● What to work on
Begin your copy at the line that contains "Click the Navigator preview thumbnail of gear" and carry it on, exactly, to the last line of the material below.

*** Available data

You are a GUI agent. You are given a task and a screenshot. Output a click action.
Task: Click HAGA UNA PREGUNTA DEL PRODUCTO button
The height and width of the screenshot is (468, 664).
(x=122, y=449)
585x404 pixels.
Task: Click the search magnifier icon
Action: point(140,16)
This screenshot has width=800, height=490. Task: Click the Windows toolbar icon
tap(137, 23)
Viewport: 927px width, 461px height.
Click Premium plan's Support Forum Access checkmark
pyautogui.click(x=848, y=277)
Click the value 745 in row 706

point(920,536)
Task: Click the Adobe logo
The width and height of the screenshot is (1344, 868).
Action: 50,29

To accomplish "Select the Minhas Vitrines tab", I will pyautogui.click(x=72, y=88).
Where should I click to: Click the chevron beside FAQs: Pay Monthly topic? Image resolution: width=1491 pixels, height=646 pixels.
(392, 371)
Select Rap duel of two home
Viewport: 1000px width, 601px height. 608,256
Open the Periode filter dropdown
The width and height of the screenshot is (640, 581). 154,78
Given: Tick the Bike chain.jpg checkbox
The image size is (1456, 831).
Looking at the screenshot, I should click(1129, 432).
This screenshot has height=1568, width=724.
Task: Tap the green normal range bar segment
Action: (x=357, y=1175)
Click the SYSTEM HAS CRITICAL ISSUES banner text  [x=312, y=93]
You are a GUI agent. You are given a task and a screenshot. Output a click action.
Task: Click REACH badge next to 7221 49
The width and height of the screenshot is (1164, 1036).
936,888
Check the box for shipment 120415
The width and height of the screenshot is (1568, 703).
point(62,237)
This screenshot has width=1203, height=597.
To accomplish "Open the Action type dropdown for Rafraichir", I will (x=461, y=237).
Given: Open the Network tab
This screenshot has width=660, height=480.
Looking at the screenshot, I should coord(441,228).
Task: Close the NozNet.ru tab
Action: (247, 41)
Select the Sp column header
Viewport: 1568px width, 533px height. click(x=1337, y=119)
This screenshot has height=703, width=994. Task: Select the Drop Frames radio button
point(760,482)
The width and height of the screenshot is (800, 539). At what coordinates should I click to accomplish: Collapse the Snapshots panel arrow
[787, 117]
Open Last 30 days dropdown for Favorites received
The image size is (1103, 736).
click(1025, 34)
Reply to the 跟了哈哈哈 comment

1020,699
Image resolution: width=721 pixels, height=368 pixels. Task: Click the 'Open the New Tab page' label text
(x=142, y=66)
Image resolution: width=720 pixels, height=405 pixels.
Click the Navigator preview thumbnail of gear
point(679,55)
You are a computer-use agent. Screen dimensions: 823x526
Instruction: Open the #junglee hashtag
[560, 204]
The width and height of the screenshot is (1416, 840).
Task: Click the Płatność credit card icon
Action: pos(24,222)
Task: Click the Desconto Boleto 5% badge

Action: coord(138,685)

******

● Task response
Click the Navigator preview thumbnail of gear
point(679,55)
You are a computer-use agent. Screen dimensions: 823x526
Instruction: Open the #junglee hashtag
[560, 204]
The width and height of the screenshot is (1416, 840).
Task: Click the Płatność credit card icon
Action: pos(24,222)
Task: Click the Desconto Boleto 5% badge

Action: coord(138,685)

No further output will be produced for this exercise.